A Japan offensive forces the Amur river at Dzalinda and cuts the Transiberian railway.

July-August 1916: Combined German-Hungarian and Italo-Bulgarian offensives break the Russian-Romanian army and overrun Wallachia. Bucharest falls. Russian forces retreat to Moldavia.

Swedish landings in Turku outflank the Finland front in Tampere. The Russian army retreats on the Hudenvese to cover Helsinki. Russian presence in Finland is restricted to the southeastern strip.

Allied landings in Kanakkale and Tuzla secure the Asian side of the Straits. Allied fleets force the Bosporus.
General Japanese offensive breaks the Amur line. The Russian forces retreat from Outer Manchuria.

September-October 1916: the British land at Odessa and the Allied armies in Moldavia renew their offensive. Three Russian armies are destroyed; the others are pushed beyond the Bug river. Romania is completely overrun and surrenders.

Constantinople surrenders. The Ottoman Empire signs an armistice.

The Far Eastern front is stabilized on the Stanovoy Mountains.

November-December 1916: the Eastern Front stabilizes as the Russians retreat beyond the Dnepr river.

Unrest grows in Russia about the repeated military defeats, the heavy casualties, and the severe economic hardships caused by the blockade.

February-April 1917: Revolution erupts in Russia. The Czar is deposed. The Duma establishes a Provisional Government. A rival power center develops in the All-Russian Congress of Soviets. The Russian Army collapses.
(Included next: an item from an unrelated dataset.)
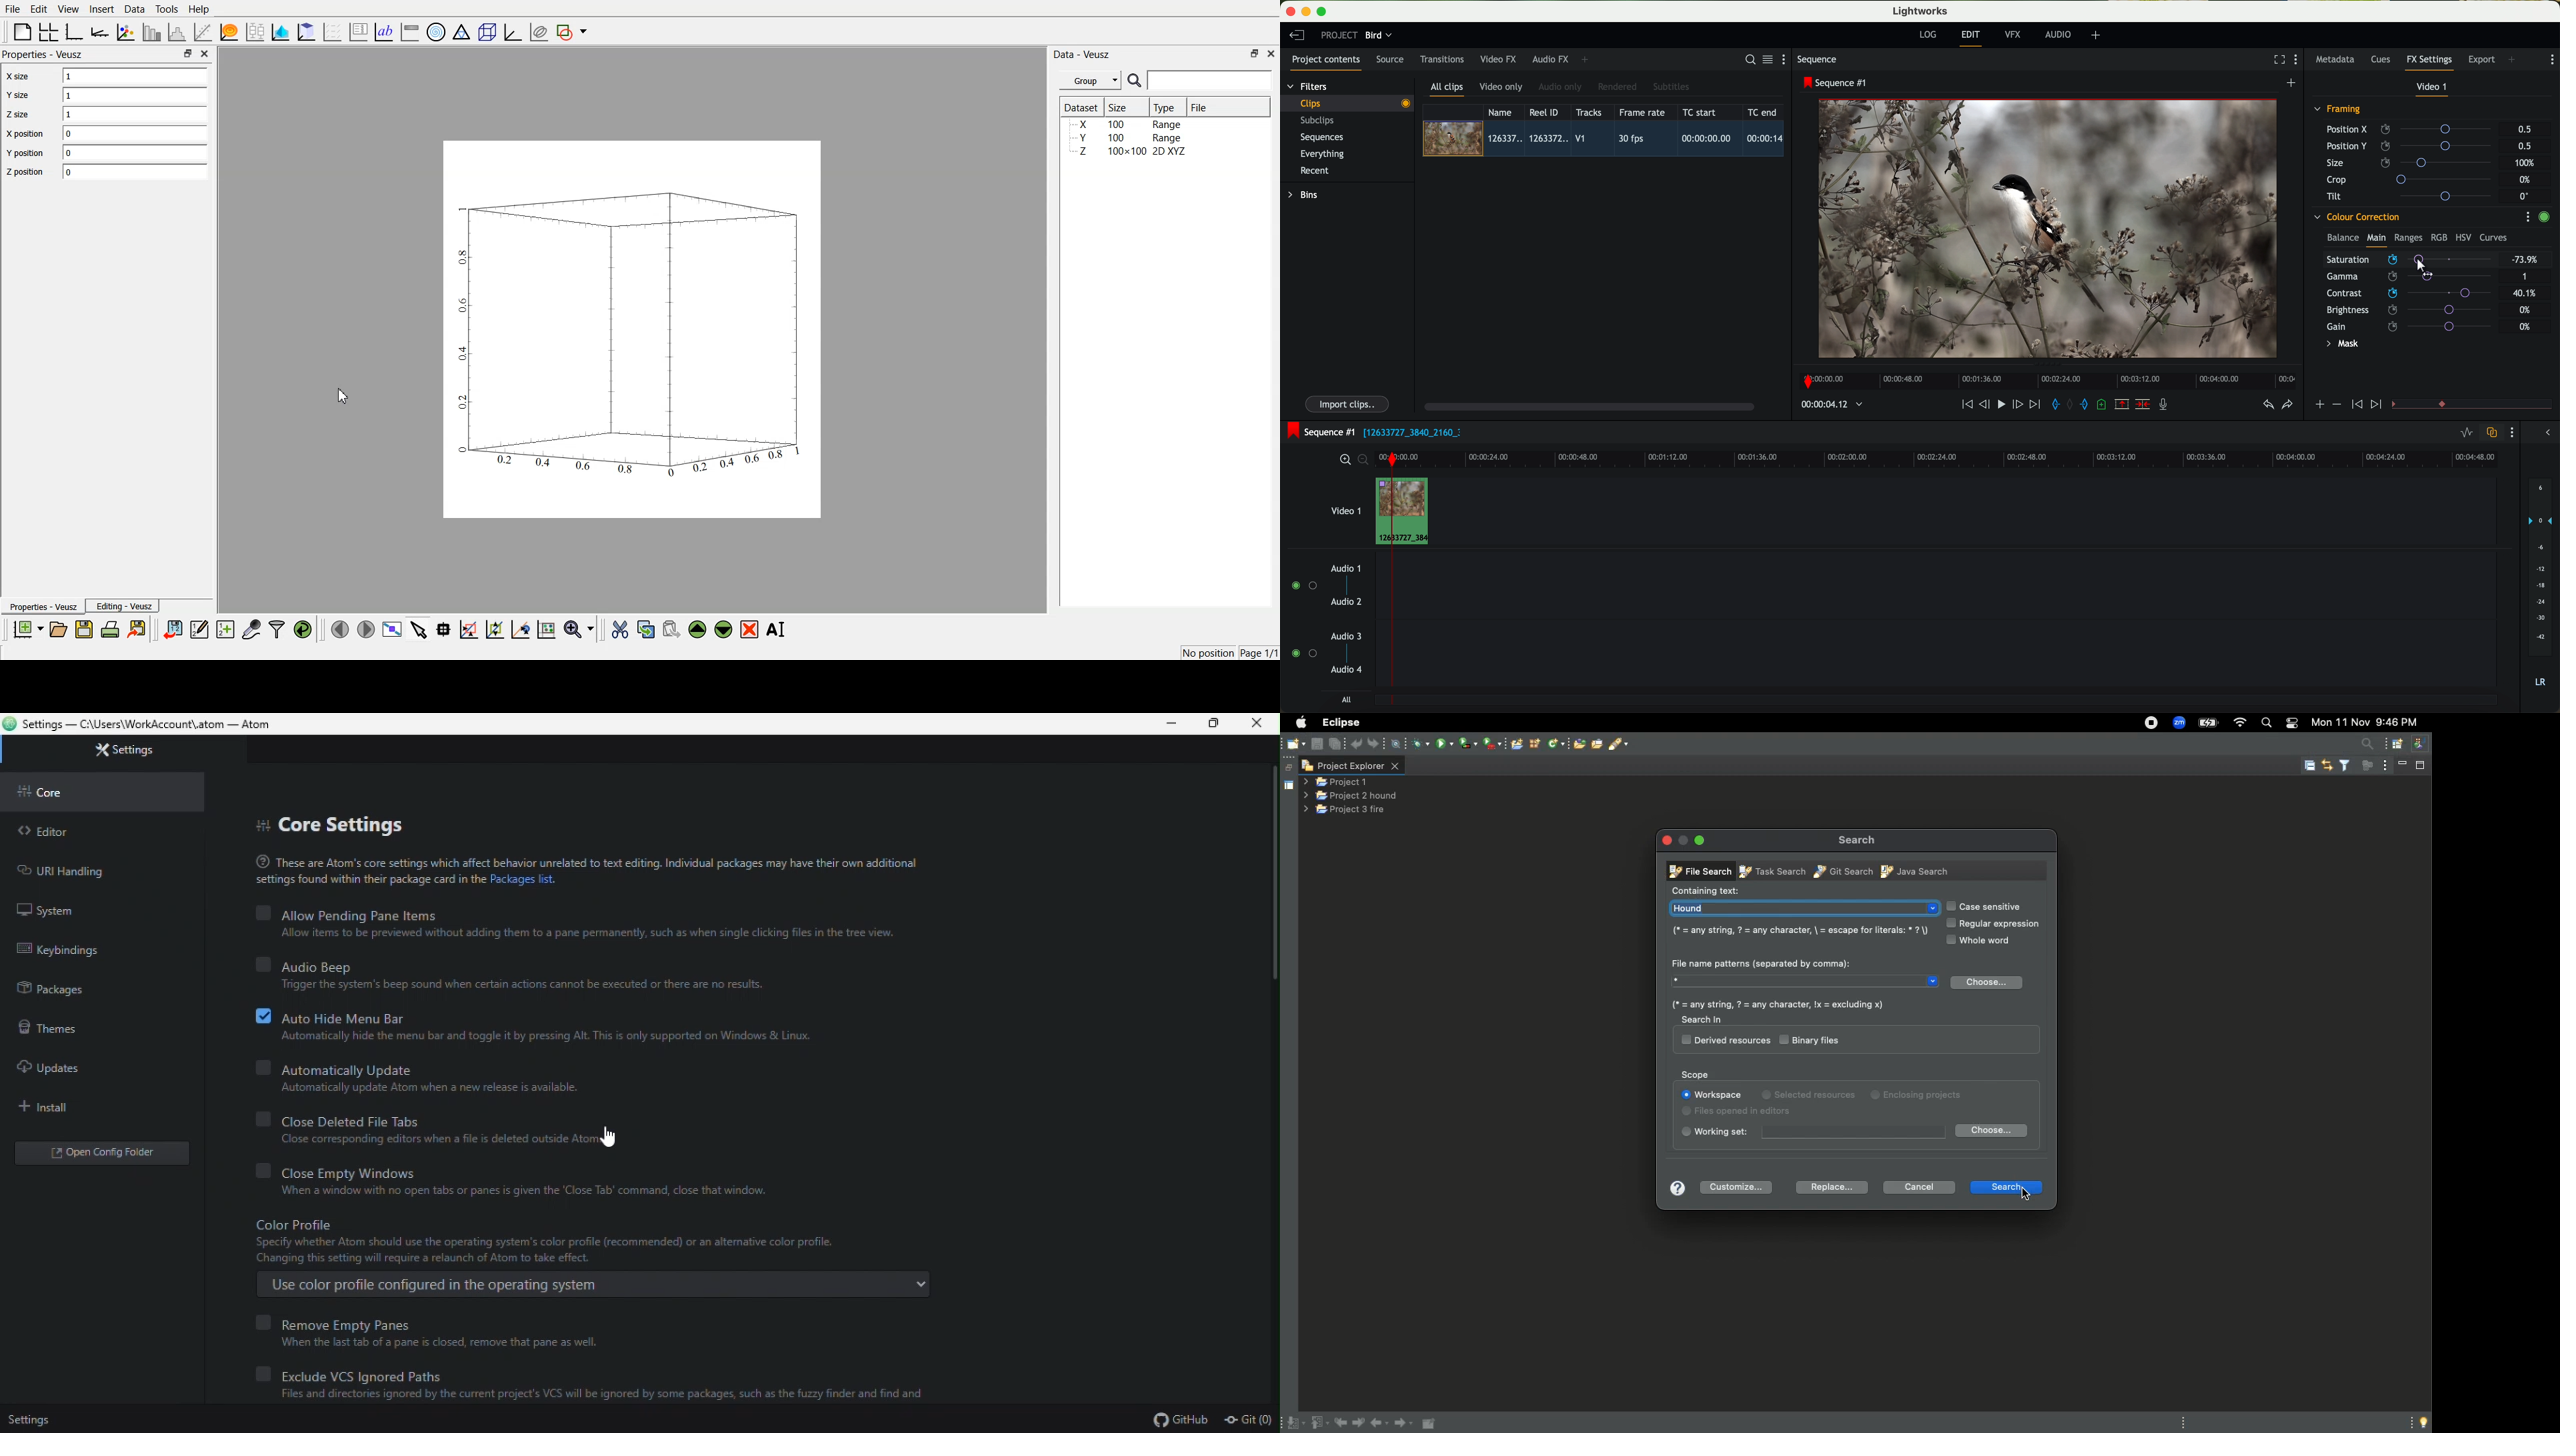  I want to click on java, so click(2422, 742).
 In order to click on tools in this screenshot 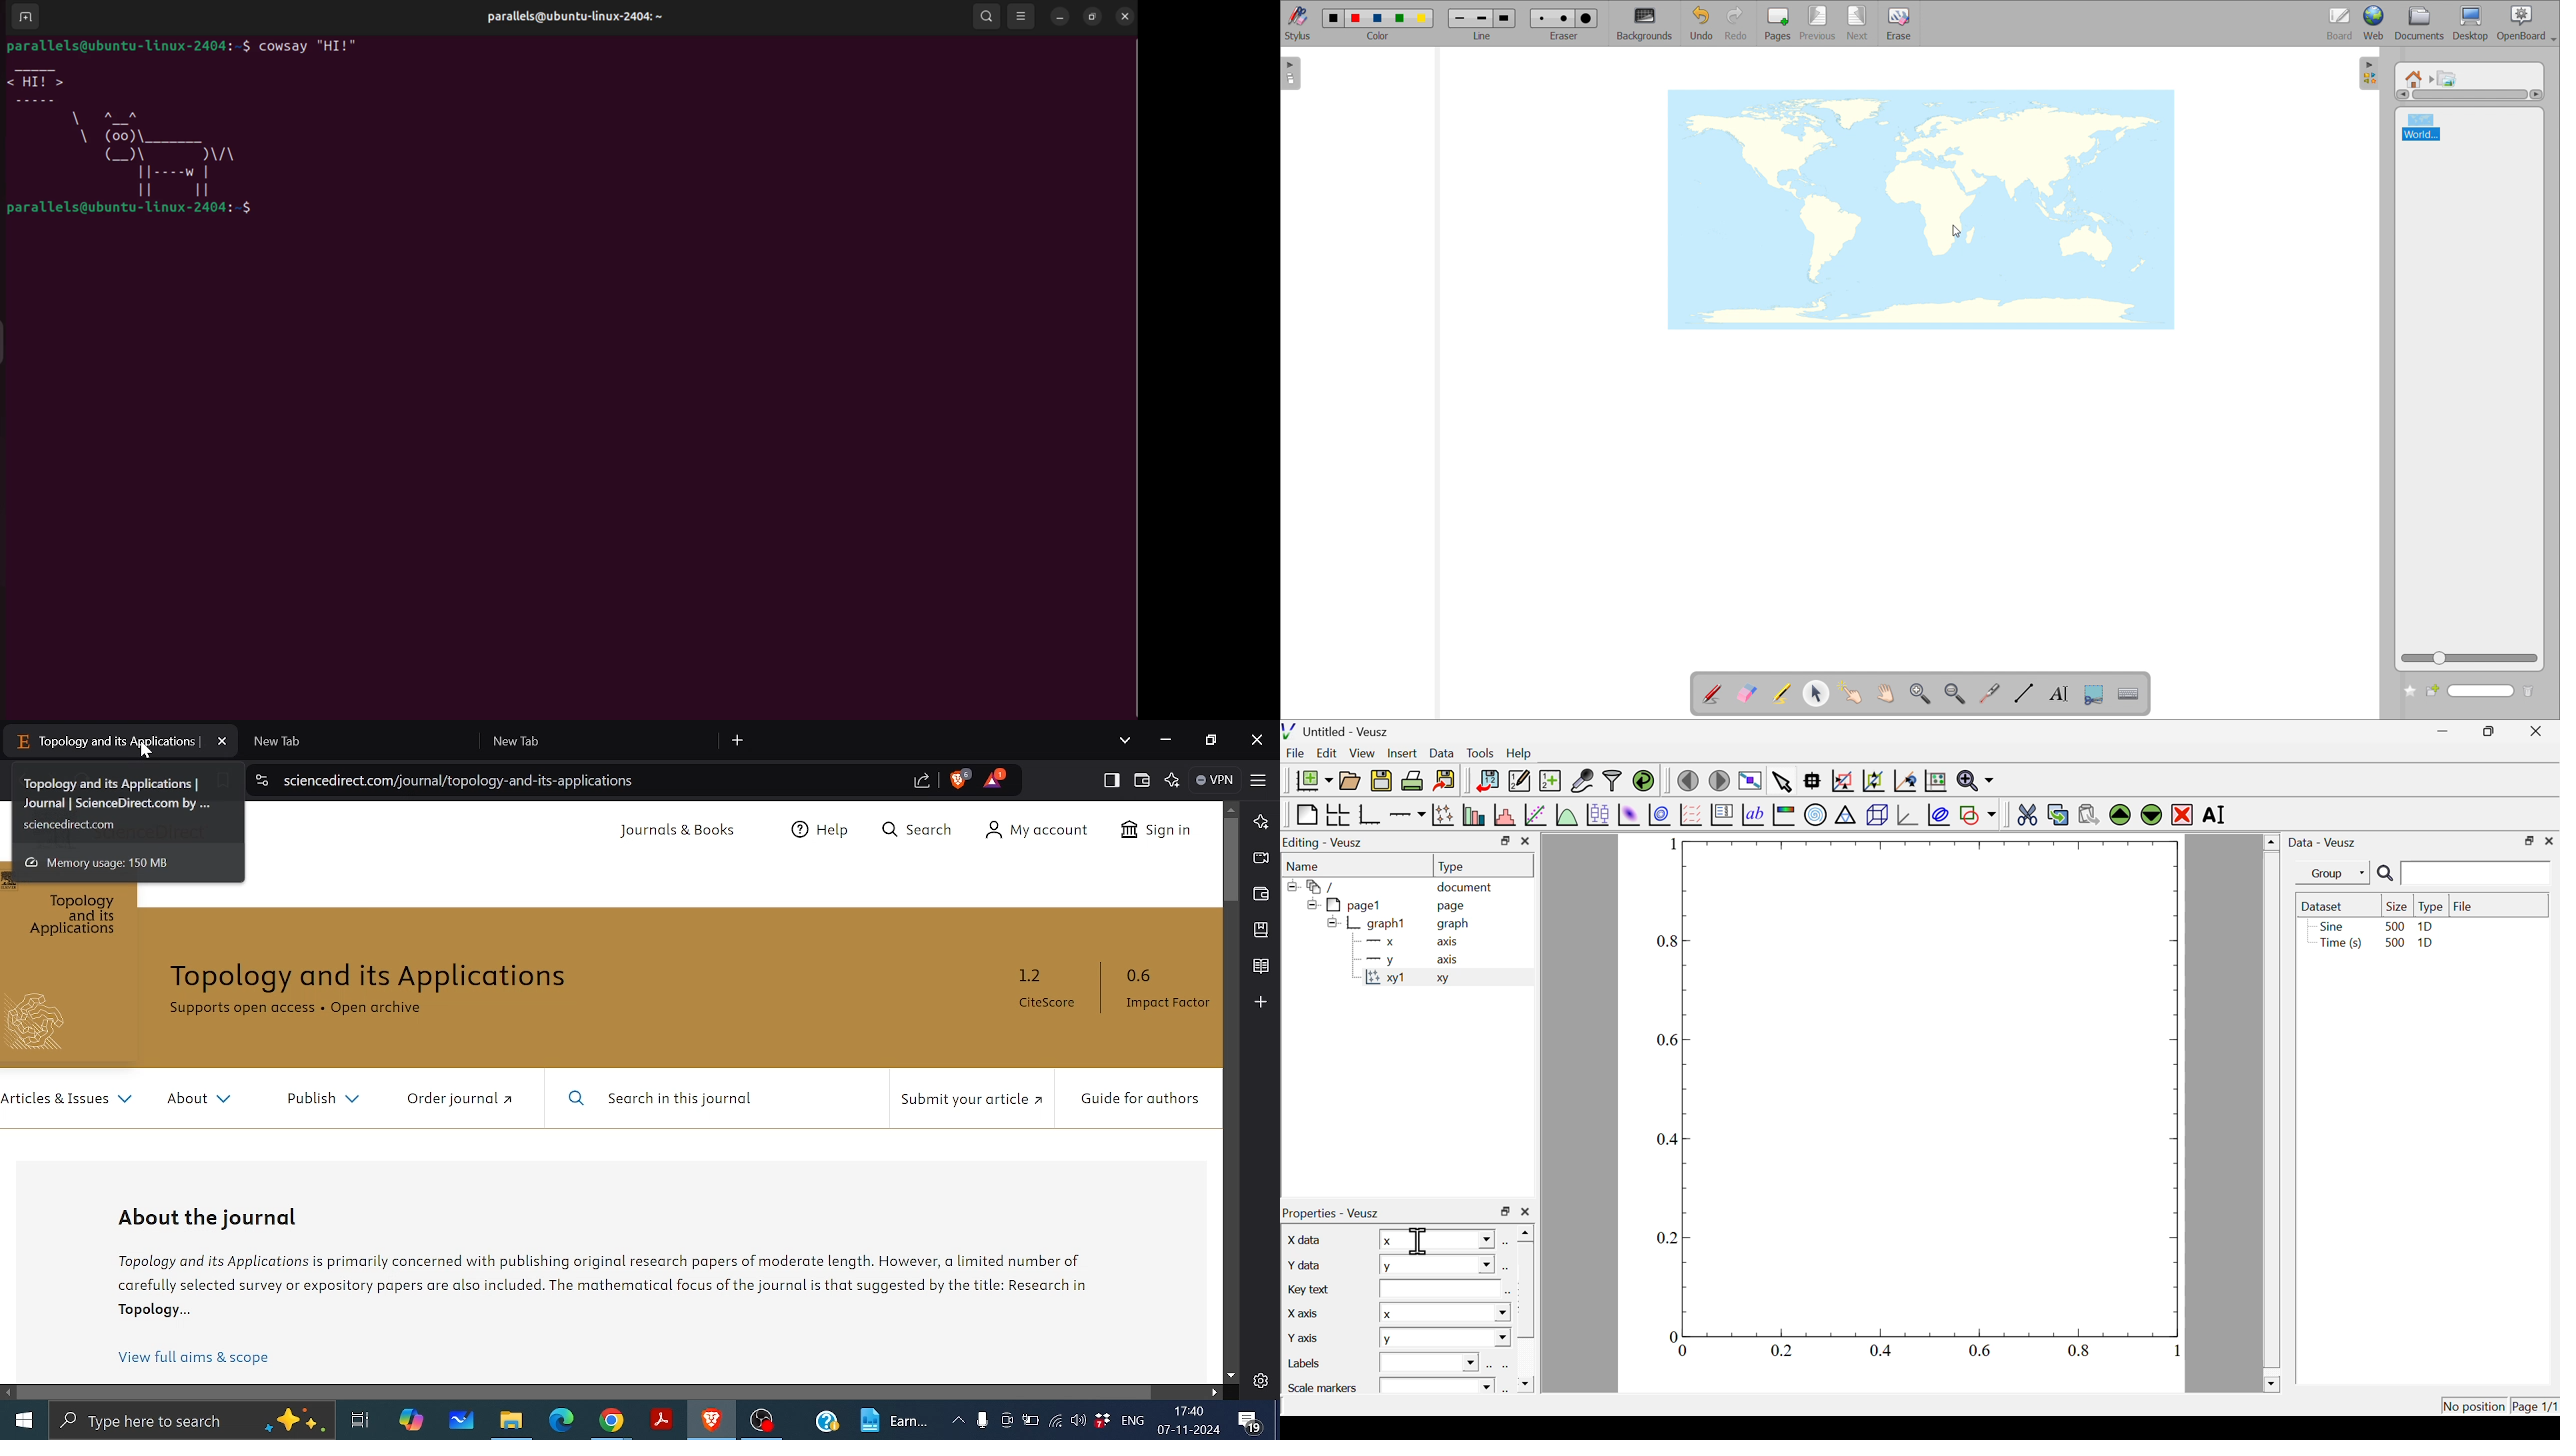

Armistice talks are started but break down when Russian representatives reject the Allies’ demands (independence for Finland, the Baltic duchies, Belarus, Ukraine, and Poland).

Allied armies start a general advance on the Eastern front and occupy Latvia, Estonia, Helsinki, Vyborg, Karelia, Pskov, eastern Belarus, Smolensk, Bryansk, Kursk, eastern Ukraine, Kharkov, Donetsk, and Rostov.

The provisional Government of Russia resigns itself to the inevitable and signs the Armistice of Brest-Litovsk, which gives up the control of Poland, the Baltic duchies, Finland, Karelia, Belarus, Ukraine, Transcaucasia, and Inner/Outer Manchuria to the Allies.

May 1917: Peace talks are started between France and the Allies but soon break down as France balks at the harsh peace terms proposed by the Allies (return of Alsace-Lorraine, Nice, Savoy, and Belgium, cession of French Flanders, Lorraine, eastern Provence, Corsica, almost all French colonies, heavy reparations, radical demilitarization).

The Allies send an ultimatum to Spain and ask her to close her borders to French commerce. Spain agrees. French industry is completely cut off from foreign commodities. The Allies move troops to the Western front.

June-September 1917: Massive offensives are unleashed by the Allies in Belgium, Alsace-Lorraine, and the Alps. Allied fleets bomb the ports of Calais, Dunkirk, Boulogne, Ostend, St. Valery, Dieppe, and Le Havre, and troops are landed to occupy these ports.

After three months of heavy fighting, the overstretched and weary French armies collapse and multiple breakthroughs occur at Antwerp, Liege, Metz-Verdun, Nancy, Chambery, Grenoble, and Frejus. A general French retreat starts.

October-November 1917: Bruxelles, Namur, Rheims, Chaumont, Grenoble, Toulon, fall to the Allies.

The Allied armies advancing from the occupied Flemish ports and from Champagne occupy Amiens and Compiegne, and encircle the French armies retreating from Belgium. Dijon, Lyon, Marseille fall.

Paris is besieged. The French President and government flee to Bordeaux, resign and flee to Spain. A caretaker government takes over and offers surrender.